[What is expected]: Check every line below for the string "computer", and copy the lines that contain it.

[Data shown]:
-=-=-=-=-
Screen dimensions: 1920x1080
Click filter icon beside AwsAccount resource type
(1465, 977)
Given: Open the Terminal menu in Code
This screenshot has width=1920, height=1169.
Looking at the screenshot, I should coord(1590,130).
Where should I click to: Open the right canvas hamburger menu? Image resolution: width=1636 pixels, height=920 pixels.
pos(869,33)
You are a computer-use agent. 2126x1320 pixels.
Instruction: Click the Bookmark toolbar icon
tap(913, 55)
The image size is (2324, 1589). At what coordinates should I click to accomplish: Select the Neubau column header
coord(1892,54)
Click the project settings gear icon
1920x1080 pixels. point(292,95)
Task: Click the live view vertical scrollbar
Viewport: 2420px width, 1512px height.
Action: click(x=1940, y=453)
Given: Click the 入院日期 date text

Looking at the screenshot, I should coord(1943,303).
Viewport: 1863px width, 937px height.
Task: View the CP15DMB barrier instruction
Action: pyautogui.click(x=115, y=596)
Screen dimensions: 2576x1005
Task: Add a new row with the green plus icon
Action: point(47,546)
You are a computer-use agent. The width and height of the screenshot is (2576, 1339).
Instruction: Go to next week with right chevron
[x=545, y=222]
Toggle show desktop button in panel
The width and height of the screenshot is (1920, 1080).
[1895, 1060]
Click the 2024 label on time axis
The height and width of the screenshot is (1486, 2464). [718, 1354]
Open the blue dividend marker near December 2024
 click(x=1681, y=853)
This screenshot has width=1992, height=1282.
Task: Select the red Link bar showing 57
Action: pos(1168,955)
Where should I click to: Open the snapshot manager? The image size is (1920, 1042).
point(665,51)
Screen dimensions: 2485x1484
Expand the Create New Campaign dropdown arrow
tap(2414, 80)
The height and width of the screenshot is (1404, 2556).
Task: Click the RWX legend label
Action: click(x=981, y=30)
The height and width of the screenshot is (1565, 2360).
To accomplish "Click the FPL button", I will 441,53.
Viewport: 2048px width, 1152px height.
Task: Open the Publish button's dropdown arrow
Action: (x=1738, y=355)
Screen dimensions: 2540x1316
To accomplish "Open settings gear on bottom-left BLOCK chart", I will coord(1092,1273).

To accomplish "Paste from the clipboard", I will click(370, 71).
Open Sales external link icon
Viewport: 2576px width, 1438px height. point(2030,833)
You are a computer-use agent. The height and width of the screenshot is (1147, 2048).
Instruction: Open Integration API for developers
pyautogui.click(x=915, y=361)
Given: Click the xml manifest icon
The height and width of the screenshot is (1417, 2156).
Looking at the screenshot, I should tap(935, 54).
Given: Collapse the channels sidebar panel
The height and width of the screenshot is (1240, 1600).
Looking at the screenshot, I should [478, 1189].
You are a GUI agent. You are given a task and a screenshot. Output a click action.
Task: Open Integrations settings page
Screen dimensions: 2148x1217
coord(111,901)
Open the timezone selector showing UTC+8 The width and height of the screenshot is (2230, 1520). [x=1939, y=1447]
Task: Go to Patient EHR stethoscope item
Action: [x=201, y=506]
-=-=-=-=-
[Exercise solution]:
You are a computer-use agent. 2126x1320 pixels.
You are a computer-use agent. The width and height of the screenshot is (2576, 1339).
You are a computer-use agent. The height and width of the screenshot is (1147, 2048).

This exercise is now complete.